The shape-sensitive software also quantified how far the CSA of a bone deviated from an ideal circle and/or ellipse (average error from an ideal circle and ellipse). The fitting of an ideal circle and ellipse was based on the calculations of Fitzgibbon et al. (7). The smaller the error value the closer the cross-section of a bone was to the ideally calculated circle or ellipse. Hence, a bone that was perfectly circular (elliptical) in cross-section had an error value of 0.
Data-Sets
Good-quality tibial pQCT scans from preexisting data sets were used to investigate the potential of the novel shape-sensitive software. The pQCT scans were of young women living in Cambridge, UK, and in a rural region of The Gambia. The scans selected for the current investigation were from women aged between 24 and 36 yr. This age range was chosen to maximize the likelihood that all women had stopped growing and were not perimenopausal.

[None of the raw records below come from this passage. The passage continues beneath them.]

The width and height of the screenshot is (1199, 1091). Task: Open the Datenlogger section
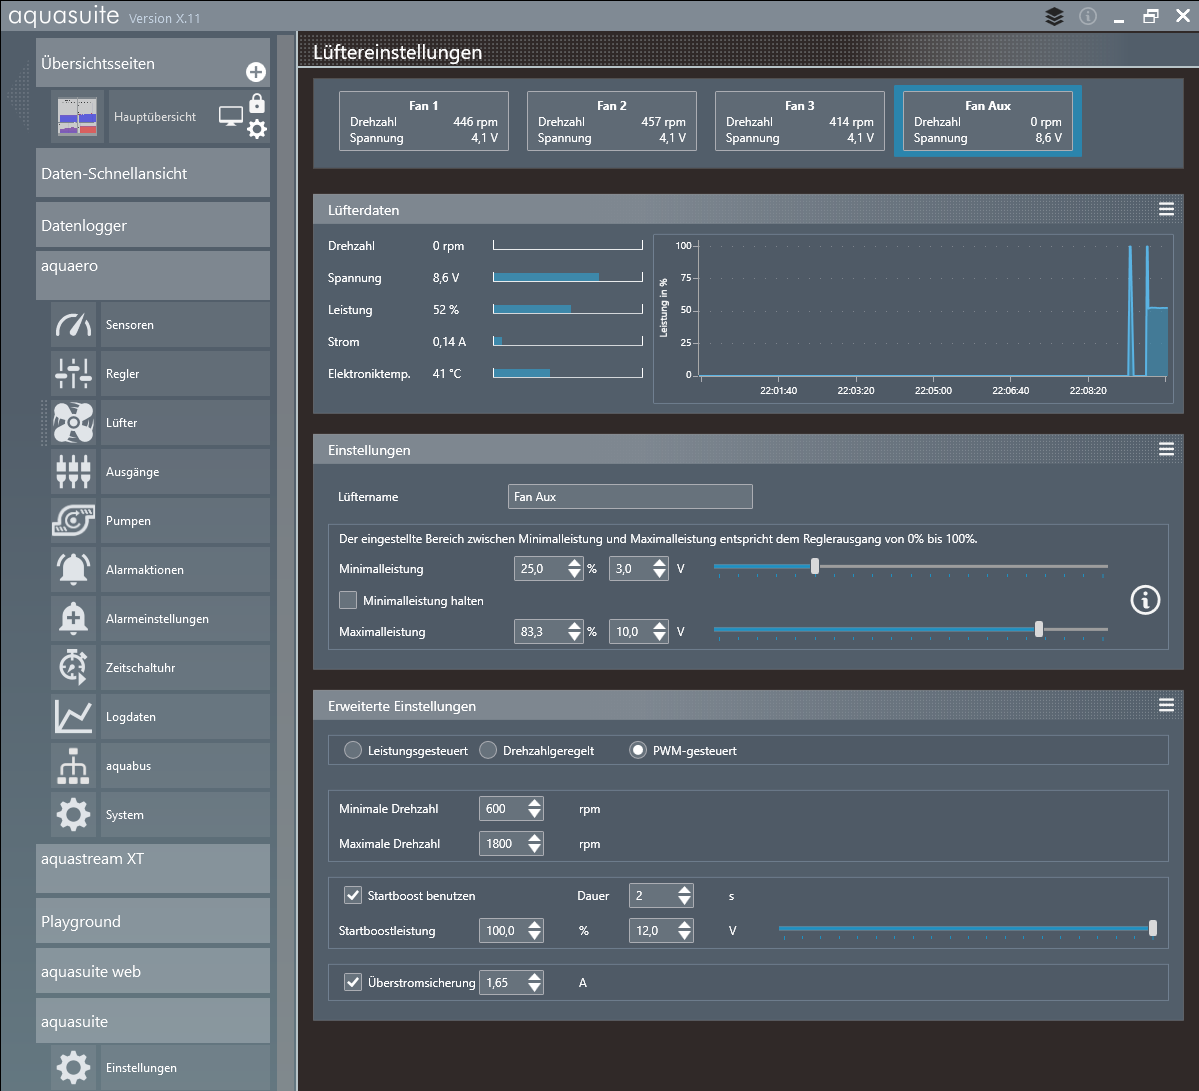tap(153, 225)
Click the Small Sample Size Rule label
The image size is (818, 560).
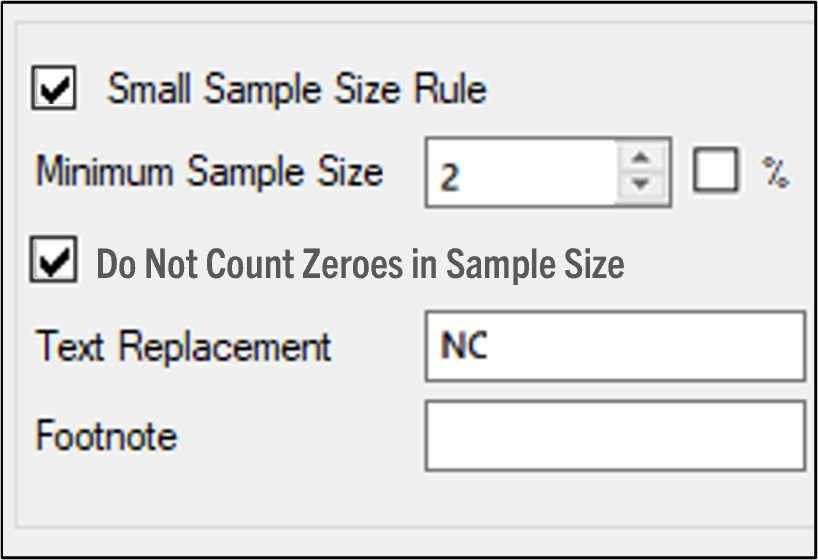tap(297, 89)

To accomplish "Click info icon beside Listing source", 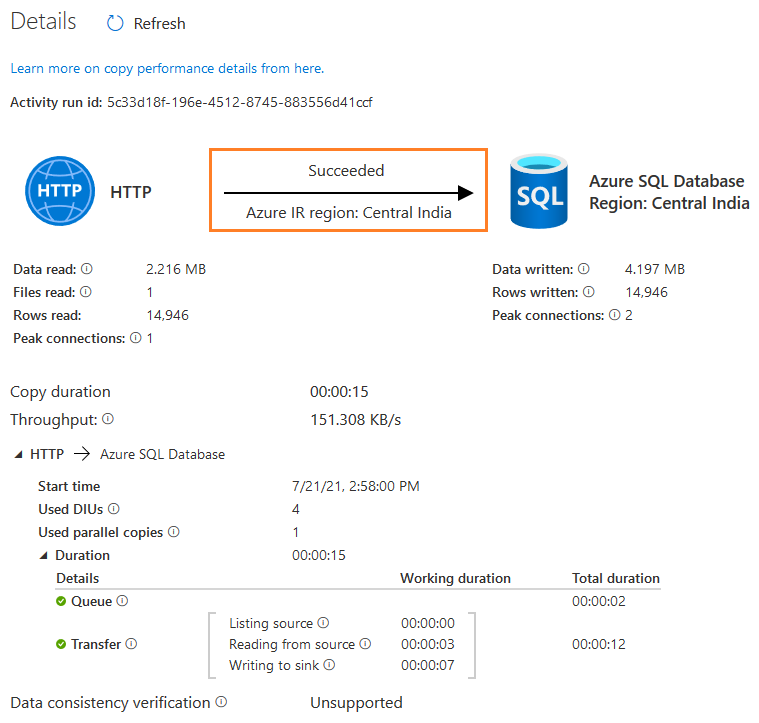I will click(323, 623).

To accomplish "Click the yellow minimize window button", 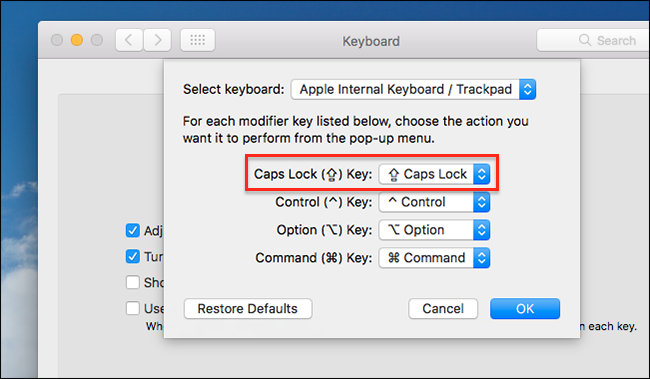I will [77, 40].
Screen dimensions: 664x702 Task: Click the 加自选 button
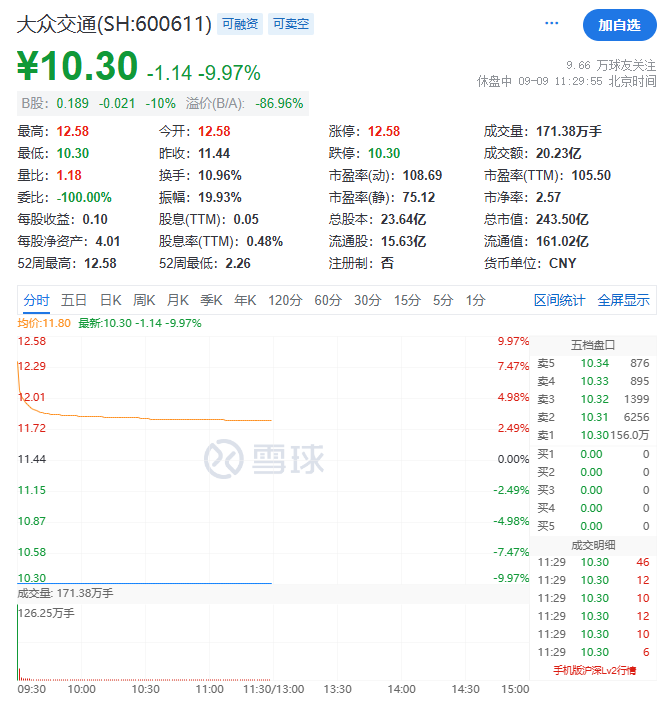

The Caucasian women living in Cambridge, UK, were a subset of healthy, nonpregnant, nonlactating women participating in a larger, longitudinal study designed to investigate the impact of pregnancy and lactation on bone. The Cambridge Local Research Ethics Committee approved the study, and subjects gave written informed consent. Full details of this study, inclusion and exclusion criteria have been described previously (8). The subset of 38 Cambridge women included in this study were selected if they had tibial pQCT, height and weight measurements, had not been pregnant within the previous 2 yr, and had not lactated within the previous year. Thirty of these women were nulliparous and 8 were of parity 1–3.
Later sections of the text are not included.